ADRIAN: Describe results, one at a time, in a big paragraph.

ADRIAN: Re-state the rule of thumb in the introduction.

HOGG: Comment on applications where bandwidth is limited and we might
have done better.  For example, what is the HST bit depth?

\begin{figure}
\includegraphics[width=\textwidth]{twelve-panel.png}
\caption{Starting from top left and moving to bottom right we show 16x16 images of increasing bit depth. The original images are identical but snapped to integer as described in the text. The images are labeled by the ratio of noise root-variance $\sigma$ to the minimum representable difference $\Delta$. At bit depths $\frac{1}{\Delta} > 2^{0}$, the images become virtually indistinguishable from the high bandwidth images.\label{fig:twelvepanel}}
\end{figure}

\begin{figure}
\includegraphics[width=\textwidth]{1024ImsNoStarINT_Variance.png}
\caption{Measurement of image noise variance as a function of bit depth $\frac{1}{\Delta}$ for images with a randomly chosen mean level and gaussian noise with true variance $\sigma^{2} = 1.0$. Each data point has been dithered horizontally to make the distribution visible. Black circles show medians for each value of the multiplicative factor. The variance is well measured as long as the noise root-variance $\sigma$ is twice the minimum representable difference $\Delta$. \label{fig:variance}}
\end{figure}

\begin{figure}
\includegraphics[width=\textwidth]{BitsvsOffset_1024ims_flux8.png}
\caption{Plot of measured star offset (astrometric error in pixels) as a function of bit depth.
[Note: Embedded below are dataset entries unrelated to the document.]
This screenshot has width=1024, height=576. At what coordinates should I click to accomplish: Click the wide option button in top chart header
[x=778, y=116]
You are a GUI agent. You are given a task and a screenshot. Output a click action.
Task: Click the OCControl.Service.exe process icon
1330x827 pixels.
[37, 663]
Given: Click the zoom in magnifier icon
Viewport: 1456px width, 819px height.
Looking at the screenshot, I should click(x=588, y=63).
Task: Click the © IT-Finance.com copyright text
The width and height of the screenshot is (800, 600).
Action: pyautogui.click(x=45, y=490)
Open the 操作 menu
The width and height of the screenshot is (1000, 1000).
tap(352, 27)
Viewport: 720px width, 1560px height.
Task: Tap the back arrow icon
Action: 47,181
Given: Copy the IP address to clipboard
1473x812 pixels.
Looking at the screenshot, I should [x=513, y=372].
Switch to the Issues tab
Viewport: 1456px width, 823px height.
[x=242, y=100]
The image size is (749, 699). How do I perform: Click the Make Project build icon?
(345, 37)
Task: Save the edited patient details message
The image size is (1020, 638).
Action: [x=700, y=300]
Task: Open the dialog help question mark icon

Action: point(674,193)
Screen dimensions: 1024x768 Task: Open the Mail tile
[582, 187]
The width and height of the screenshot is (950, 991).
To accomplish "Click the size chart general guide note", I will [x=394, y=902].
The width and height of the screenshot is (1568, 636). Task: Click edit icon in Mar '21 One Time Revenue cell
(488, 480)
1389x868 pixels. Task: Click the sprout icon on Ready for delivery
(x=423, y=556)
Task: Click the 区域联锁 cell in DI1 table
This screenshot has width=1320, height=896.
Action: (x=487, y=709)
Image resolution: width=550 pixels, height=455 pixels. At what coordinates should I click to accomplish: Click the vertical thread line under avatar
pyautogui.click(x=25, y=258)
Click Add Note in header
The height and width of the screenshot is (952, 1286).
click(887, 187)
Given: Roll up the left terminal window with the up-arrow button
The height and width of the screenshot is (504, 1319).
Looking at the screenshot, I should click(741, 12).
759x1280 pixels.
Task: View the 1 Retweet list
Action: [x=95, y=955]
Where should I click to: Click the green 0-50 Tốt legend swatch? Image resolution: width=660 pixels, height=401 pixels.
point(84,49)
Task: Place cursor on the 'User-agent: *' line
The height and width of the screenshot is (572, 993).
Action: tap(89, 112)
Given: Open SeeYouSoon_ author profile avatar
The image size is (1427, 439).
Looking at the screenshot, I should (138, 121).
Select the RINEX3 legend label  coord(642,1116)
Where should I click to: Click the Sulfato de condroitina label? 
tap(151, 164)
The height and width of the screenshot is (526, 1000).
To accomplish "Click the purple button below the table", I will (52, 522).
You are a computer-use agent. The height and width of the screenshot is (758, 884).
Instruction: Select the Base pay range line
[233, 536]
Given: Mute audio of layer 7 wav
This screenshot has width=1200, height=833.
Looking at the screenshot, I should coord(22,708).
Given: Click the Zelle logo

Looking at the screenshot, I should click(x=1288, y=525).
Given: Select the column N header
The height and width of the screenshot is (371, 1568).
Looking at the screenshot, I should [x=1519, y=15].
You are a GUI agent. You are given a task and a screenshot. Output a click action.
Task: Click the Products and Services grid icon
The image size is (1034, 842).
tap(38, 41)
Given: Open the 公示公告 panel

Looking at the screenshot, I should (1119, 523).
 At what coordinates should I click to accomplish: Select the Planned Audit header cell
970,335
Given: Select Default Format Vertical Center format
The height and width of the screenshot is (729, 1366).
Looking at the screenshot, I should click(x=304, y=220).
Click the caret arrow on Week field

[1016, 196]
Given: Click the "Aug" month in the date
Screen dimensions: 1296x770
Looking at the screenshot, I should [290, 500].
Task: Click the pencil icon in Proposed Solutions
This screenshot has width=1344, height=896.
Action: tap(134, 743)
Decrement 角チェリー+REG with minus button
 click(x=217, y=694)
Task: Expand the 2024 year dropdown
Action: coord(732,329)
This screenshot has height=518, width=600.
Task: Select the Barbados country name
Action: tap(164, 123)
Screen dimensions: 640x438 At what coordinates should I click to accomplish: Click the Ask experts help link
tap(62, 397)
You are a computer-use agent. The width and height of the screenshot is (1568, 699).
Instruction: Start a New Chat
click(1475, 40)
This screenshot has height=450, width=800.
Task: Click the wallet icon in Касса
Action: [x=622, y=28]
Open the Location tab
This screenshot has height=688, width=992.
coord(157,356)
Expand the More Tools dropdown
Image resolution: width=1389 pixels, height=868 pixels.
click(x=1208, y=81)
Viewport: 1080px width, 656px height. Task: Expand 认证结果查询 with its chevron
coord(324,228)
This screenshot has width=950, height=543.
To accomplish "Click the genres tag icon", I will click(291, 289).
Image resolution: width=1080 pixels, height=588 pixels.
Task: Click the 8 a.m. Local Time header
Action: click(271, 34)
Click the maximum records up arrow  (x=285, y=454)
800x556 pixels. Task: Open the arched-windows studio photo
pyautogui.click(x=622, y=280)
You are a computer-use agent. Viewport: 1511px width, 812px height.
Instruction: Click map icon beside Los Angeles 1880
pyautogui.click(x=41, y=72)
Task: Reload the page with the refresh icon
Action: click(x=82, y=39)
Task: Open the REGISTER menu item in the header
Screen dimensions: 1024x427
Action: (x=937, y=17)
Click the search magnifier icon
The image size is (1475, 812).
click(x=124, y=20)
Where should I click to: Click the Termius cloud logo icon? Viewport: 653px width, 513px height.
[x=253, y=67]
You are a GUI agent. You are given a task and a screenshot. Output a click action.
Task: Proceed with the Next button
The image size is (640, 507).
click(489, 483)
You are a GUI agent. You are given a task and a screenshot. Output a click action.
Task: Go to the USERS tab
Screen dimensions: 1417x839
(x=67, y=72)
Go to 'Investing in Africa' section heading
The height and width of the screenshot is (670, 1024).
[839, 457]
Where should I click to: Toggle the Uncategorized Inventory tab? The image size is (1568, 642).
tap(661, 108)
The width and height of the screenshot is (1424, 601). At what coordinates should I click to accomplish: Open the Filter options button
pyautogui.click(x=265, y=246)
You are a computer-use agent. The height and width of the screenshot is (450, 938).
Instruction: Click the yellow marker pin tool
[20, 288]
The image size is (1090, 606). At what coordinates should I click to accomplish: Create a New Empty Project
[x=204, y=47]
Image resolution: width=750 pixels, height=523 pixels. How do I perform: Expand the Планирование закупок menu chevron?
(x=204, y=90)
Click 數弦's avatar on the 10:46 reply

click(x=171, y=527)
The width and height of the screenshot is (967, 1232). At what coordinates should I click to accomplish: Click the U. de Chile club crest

The black circles show the median values. We set an upper bound on the offset of \(2^{0}\) reasoning that anything outside of 2 pixels is essentially infinity. The points are generated by generating 1024 images with noise variance $\sigma^{2} = 1.0$ and a gaussian star randomly placed with flux = 8.0., fwhm = 2.35 pix. We centroid the star and measure the offset between this position and the known location of the star.\label{fig:bitsoffset8}}
\end{figure}

\begin{figure}
\includegraphics[width=\textwidth]{BitsvsOffset_1024ims_flux256.png}
\caption{Same as fig.~\ref{fig:bitsoffset8} except flux of star = 256.0.\label{fig:bitsoffset256}}
\end{figure}

\begin{figure}
\includegraphics[width=\textwidth]{four-panel.png}
\caption{Four 16x16 pixel images that demonstrate coadding procedure. The top left image shows a single image with noise variance $\sigma^{2}$ = 1.0 and a gaussian star with flux = 8.0, fwhm = 2.35 pix. The top right image is the same as the top left, but with the pixel values snapped to integer at bit depth \(2^{-1}\) or minimum representable difference $\Delta = 2.0$. The bottom left image represents coadding 1024 images of flux = 8.0, fwhm = 2.35 pix without snapping to integer, whereas the bottom right image is after coadding 1024 images of flux = 8.0, fwhm = 2.35 pix \emph{after} snapping each individual image data to integer values. The similarities of the images indicates that information has been preserved. \label{fig:fourpanel}}
\end{figure}

\begin{figure}
\includegraphics[width=\textwidth]{prove-coadd.png}
\caption{Four 16x16 images showing that coadding a number of images with faint sources will produce a visible source, even for a source flux much lower than the root variance $\sigma$ of the noise and lower than the minimum representable difference $\Delta$. Same as fig.~\ref{fig:fourpanel} except flux = 0.25. \label{fig:provecoadd}}
\end{figure}

\begin{figure}
\includegraphics[width=\textwidth]{BitsvsOffset_1024ims_flux025_Coadded.png}
\caption{Same as fig.~\ref{fig:bitsoffset8} except for flux = 0.25, and coadding 1024 exposures after snap-to-integer to make the source detectable. \label{fig:bitsoffsetcoadd1}}
\end{figure}

\begin{figure}
\includegraphics[width=\textwidth]{BitsvsOffset_1024ims_flux8_Coadded.png}
\caption{Same as fig.~\ref{fig:bitsoffsetcoadd1} except for flux = 8.0. \label{fig:bitsoffsetcoadd2}}
\end{figure}

\bibliographystyle{amsplain}
\bibliography{refs}
\end{document}